DON LEMON: The issues that matter to you in this historic election. We have been breaking down ten of them over ten days. Tonight: foreign policy. The next commander-in-chief will command a country that is still very much at war. Iraq and Afghanistan, two battle fronts, two battles that have captured our attention, fueled our debates, and shed our blood for years now.

Barack Obama and John McCain. Two candidates, two very different war strategies. Let's bring in a man who has spent extensive time on the front lines in Iraq and Afghanistan. It is our Michael Ware.

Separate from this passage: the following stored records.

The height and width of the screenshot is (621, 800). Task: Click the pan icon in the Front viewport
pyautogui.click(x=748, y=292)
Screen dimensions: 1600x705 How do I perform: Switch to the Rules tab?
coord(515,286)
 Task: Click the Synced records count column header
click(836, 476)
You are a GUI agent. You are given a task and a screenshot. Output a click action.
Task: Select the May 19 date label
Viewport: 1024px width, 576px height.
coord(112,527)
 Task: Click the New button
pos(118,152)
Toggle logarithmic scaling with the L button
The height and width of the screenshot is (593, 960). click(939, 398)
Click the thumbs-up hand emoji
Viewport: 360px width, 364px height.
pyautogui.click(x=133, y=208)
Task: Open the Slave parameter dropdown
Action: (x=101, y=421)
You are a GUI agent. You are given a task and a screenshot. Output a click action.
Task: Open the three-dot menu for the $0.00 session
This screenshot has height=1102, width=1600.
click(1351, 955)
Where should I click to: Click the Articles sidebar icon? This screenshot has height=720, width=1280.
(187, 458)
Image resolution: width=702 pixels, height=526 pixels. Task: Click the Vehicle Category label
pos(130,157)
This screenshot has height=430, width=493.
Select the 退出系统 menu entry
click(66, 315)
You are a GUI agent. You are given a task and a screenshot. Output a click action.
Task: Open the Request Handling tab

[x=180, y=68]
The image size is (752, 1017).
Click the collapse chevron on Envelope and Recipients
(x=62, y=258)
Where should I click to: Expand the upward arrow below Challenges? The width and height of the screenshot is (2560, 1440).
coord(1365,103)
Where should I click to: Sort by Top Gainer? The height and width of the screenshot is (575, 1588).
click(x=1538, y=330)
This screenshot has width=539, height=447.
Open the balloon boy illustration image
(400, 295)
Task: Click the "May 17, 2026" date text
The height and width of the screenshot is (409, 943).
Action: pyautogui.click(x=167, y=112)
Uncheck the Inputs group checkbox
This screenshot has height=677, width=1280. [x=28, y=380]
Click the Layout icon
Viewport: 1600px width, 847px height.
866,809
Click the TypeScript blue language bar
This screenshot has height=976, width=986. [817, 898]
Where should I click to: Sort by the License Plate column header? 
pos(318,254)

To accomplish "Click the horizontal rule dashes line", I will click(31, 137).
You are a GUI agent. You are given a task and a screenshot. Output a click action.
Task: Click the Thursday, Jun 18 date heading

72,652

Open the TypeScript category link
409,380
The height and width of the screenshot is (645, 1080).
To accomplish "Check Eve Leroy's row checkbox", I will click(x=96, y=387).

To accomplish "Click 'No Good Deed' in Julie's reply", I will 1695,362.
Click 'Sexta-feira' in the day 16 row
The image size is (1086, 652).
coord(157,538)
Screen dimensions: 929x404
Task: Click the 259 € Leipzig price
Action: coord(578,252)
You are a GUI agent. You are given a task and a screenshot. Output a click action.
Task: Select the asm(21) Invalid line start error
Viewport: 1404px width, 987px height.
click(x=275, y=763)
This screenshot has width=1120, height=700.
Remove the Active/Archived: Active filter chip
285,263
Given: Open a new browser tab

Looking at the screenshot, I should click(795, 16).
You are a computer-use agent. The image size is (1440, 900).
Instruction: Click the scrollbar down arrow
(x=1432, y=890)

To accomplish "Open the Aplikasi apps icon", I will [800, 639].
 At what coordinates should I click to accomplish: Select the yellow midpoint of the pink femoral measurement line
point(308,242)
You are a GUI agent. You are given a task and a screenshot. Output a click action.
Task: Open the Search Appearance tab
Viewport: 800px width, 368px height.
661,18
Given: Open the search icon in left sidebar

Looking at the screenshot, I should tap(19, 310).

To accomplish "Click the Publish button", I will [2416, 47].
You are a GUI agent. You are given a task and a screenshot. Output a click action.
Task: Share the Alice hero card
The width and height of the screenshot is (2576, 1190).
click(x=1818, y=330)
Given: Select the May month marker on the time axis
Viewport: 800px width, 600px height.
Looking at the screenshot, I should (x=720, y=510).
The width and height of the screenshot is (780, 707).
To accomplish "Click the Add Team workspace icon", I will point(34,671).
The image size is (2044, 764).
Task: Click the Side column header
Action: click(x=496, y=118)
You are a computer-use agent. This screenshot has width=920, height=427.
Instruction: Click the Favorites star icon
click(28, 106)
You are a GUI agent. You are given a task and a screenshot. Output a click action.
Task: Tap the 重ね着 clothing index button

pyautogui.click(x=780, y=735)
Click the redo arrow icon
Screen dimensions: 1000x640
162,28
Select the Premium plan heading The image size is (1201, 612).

Michael, let's start with Iraq. We've been talking about Iraq and the so-called surge. You say both Barack Obama and John McCain are right and wrong about Iraq. Explain yourself on that one.

MICHAEL WARE, CNN INTERNATIONAL CORRESPONDENT: Well, that's right, Don. I mean, in one sense, one of the candidates makes what is by and large a fairly accurate assessment of the situation on the ground but then makes a bizarre or erroneous conclusion more politically based than one based on facts. The other candidate makes a conclusion without looking at the true assessment. Now, let me explain that.

Senator McCain has been by and large fairly close to the events and information in Iraq. And his assessment of the battlefront for the past few years has been very close to accurate. Where he's wrong is dressing this up as a win in the traditional sense. And where he's also wrong is plugging this thing that we now call the surge. Intellectually, it's almost demeaning to the senator for him to be saying the surge is the miracle cure.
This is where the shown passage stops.